Accordingly, the Oligs cannot show that their constitutional rights were violated by the actions of a municipal entity of a police officer. Their claims under 42 U.S.C. § 1983 fail. As a result of the dismissal of all of the Oligs' federal claims for which original jurisdiction exists, this court will not address the pendant state law claims. See Golden Years Homestead, Inc. v. Buckland, 557 F.3d 457, 462 (7th Cir. 2009) (discussing the general rule in this circuit that when the federal claim drops out before trial, the federal district court should relinquish jurisdiction over the supplemental claim); Hansen v. Board Of Trustees of Hamilton Southeastern School Corp., 551 F.3d 599, 608 (7th Cir. 2008) ("The district court has broad discretion in deciding whether to retain supplemental claims.") (citing Van Harken v. City of Chicago, 103 F.3d 1346, 1354 (7th Cir. 1997)); Wright v. Associated Ins. Companies, Inc., 29 F.3d 1244, 1251 (7th Cir. 1994) (explaining the general rule under 28 U.S.C. § 1367(c)(3) as well as the exceptions, none of which apply here) (citing United Mine Workers of America v. Gibbs, 383 U.S. 715, 86 S.Ct. 1130, 16 L.Ed.2d 218 (1966)).
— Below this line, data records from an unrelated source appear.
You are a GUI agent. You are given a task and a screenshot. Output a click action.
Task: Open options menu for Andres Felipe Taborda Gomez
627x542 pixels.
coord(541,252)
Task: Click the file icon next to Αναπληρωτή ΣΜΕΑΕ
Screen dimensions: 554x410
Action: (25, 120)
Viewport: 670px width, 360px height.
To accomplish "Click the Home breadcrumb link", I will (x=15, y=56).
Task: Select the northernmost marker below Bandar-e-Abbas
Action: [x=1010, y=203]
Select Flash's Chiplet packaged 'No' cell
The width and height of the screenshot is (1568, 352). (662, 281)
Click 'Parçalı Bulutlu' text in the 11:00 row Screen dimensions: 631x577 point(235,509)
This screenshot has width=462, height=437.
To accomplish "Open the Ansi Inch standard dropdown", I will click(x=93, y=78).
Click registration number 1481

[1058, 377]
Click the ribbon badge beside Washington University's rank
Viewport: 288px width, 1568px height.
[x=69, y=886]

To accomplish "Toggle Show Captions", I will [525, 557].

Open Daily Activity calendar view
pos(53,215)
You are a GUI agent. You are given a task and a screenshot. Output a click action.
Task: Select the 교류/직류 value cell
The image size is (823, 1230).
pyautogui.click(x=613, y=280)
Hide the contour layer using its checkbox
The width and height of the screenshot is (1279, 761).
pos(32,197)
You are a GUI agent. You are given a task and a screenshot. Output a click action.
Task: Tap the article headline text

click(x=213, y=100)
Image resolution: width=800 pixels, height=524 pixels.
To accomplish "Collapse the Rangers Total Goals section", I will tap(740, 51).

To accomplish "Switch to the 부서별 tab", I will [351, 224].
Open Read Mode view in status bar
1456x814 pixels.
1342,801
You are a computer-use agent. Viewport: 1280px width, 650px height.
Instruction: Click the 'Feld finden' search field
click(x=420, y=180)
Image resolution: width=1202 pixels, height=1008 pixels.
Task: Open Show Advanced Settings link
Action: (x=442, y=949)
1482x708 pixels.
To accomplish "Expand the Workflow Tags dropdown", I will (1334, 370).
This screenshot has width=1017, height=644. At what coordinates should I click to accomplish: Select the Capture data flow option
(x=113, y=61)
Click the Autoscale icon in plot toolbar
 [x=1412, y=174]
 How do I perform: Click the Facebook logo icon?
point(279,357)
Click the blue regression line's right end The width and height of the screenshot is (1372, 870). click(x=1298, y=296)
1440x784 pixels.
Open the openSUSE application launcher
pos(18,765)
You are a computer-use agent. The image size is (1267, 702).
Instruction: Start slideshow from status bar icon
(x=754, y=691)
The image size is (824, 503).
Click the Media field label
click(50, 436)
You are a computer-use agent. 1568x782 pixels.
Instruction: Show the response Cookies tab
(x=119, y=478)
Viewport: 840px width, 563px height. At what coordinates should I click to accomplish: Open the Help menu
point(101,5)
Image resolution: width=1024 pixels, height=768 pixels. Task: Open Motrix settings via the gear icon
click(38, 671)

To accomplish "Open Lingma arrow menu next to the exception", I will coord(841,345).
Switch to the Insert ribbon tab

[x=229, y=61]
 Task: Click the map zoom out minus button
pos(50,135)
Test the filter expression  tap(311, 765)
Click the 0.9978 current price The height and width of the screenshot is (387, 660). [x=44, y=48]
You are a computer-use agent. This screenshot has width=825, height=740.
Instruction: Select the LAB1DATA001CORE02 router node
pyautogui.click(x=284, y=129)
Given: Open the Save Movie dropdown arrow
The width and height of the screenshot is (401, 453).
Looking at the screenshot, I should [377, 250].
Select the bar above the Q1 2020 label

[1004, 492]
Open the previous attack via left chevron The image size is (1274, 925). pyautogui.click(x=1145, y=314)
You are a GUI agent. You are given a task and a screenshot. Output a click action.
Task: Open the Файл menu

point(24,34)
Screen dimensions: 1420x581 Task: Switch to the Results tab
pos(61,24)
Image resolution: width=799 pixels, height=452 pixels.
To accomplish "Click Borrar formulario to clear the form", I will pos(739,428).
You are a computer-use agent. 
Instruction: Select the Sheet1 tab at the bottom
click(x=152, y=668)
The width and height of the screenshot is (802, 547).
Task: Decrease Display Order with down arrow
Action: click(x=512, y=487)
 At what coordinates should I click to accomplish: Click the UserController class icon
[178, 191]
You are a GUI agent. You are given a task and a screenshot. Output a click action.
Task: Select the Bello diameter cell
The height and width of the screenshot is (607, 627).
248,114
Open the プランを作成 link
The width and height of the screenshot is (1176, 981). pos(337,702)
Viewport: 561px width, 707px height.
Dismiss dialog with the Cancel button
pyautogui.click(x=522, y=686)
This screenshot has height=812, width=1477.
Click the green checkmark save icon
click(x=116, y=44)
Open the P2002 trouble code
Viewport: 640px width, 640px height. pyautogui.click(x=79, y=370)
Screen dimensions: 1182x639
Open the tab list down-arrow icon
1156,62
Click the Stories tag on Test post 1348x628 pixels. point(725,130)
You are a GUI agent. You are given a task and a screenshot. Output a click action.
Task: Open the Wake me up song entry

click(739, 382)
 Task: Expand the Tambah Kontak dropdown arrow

For these reasons, the Motion for Summary Judgment filed by the defendants, Hobart Police Department, Officer Paul Oliver, Officer Mark Mokris, and Officer Timothy Burney, on April 30, 2010, is GRANTED for the claims under 42 U.S.C. § 1983 and 42 U.S.C. § 1981. As there are no surviving federal claims, the remaining state law claims are DISMISSED WITHOUT PREJUDICE.